Böylesine derin hissedilen olumsuz duygular varken söz konuysa cinsel arzu asla ortaya çıkmaz. Buradaki en büyük avantaj danışanın arzu duymayı ve her şeye rağmen cinselliği zevkle yaşamak istemesiydi. Kocasıyla da çalışmak gerekiyordu elbette ama Türk erkeklerinin genelinde olduğu gibi kendisini yeterli görüyordu ve terapi sürecine katılmayı reddetti. Buna rağmen kadın danışan altı yıllık evlilik hayatında ilk kez arzulamayı, libidonun bedenine yaşattığı duyguları hissedebilmeyi başarmıştı.10 seanslık bir süreçte sorun çözüldü.”
Gerdek gecesi eski ilişkilerini anlatınca…
“29 yaşında bir ev hanımı. Eşi evlendikleri gece dürüst olmak adına önceki ilişkilerini, birlikte olduğu kadınları anlatmış ve “Artık sadece sen varsın” demiş. “Çok zoruma gitti, kaldırmadım ve ağlama nöbetine girdim, sonraki günlerde de belli etmemeye çalışsam da tadı tuzu kaçtı sanki her şeyin” diyordu. Kocasını seviyordu ama kendisine dokunmasını istemiyordu. Eşinin gerdek gecesi dürüstlük adına yaptığı gereksiz ayrıntılarla dolu eski ilişkileri danışanda travma etkisi yaratmıştı. Hayal kırıklığı, öfke, kırgınlık duygularından çok daha güçlü bir şekilde giderek belirginleşen bir “kirlenme” korkusu yaşıyordu.
“Ben kendimi ona saklarken o gidip başka kadınlarla kendini kirletmiş” diyerek o kadınlara dokunan bir bedenin kendisine dokunmasının kabus gibi geldiğini ve kendisini kirletmesi düşüncesini kafasından atamadığını, bunu her ilişkide yaşadığını anlatıyordu. Cinsel ilişki olmasın diye türlü bahaneler uydurduğunu ve zamanla da zaten seyrekleştiğini anlatıyordu. Eşi seyahate çıktığında dünyanın en mutlu kadını olduğunu çünkü ilişki yaşamak zorunda kalmayacağını düşünüyordu. Yatakta en uçta yatıyor, kendisine dokunduğunda uykuları kaçıyormuş. Eşiyle görev duygusuyla birlikte olduğunda “Onun işini bitirmesini bekleyip doğruca banyoya koşuyorum” diyordu.
Terapiye güvendiği bir büyüğünün nasihati üzerine gelmişti.
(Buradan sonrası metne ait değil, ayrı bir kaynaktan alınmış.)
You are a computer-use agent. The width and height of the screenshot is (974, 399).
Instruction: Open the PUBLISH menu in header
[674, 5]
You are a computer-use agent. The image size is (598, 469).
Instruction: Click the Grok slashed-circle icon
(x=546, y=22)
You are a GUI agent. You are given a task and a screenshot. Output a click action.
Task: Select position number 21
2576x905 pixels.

Büyüğü: “Kızım kocana sahip çık; ya boşan ya da bir yol bul, böyle karı-kocalık olmaz” demesi üzerine referansla gelmişti. Kocasının haberi yoktu geldiğinden. Sonunda beşinci seansta söyleyebildi. Kirlenme duyguları başta olmak üzere diğer olumsuz duyguları aşması sağlandı. İlk başta ve devam eden süreçte yaşamayı hak ettiği özel duygularını da hissedebiliyordu. Danışanla sekiz seans çalışıldı ve bir seans eşiyle görüşüldü. Süreç böylece başarıyla tamamlandı.”